▶ TASK DETAILS: Extract the first line through the line containing "Given: Pick the DEC month label on time axis" from the listing below, exactly as written.

▶ EXERCISE MATERIALS:
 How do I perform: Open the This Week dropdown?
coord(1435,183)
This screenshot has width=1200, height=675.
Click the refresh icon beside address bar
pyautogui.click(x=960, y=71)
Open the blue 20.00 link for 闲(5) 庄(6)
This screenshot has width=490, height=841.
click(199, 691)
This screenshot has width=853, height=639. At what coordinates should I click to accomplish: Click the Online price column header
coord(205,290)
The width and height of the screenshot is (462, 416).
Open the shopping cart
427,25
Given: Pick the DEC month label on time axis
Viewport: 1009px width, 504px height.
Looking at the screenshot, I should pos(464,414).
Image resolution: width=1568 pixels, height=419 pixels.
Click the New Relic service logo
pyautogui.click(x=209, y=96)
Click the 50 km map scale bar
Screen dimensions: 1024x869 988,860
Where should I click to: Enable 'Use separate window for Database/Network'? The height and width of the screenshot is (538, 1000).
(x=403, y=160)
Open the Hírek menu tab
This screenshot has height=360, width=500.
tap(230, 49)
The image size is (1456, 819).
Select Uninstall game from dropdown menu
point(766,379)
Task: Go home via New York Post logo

▶ EXERCISE ANSWER:
 How do I perform: Open the This Week dropdown?
coord(1435,183)
This screenshot has width=1200, height=675.
Click the refresh icon beside address bar
pyautogui.click(x=960, y=71)
Open the blue 20.00 link for 闲(5) 庄(6)
This screenshot has width=490, height=841.
click(199, 691)
This screenshot has width=853, height=639. At what coordinates should I click to accomplish: Click the Online price column header
coord(205,290)
The width and height of the screenshot is (462, 416).
Open the shopping cart
427,25
Given: Pick the DEC month label on time axis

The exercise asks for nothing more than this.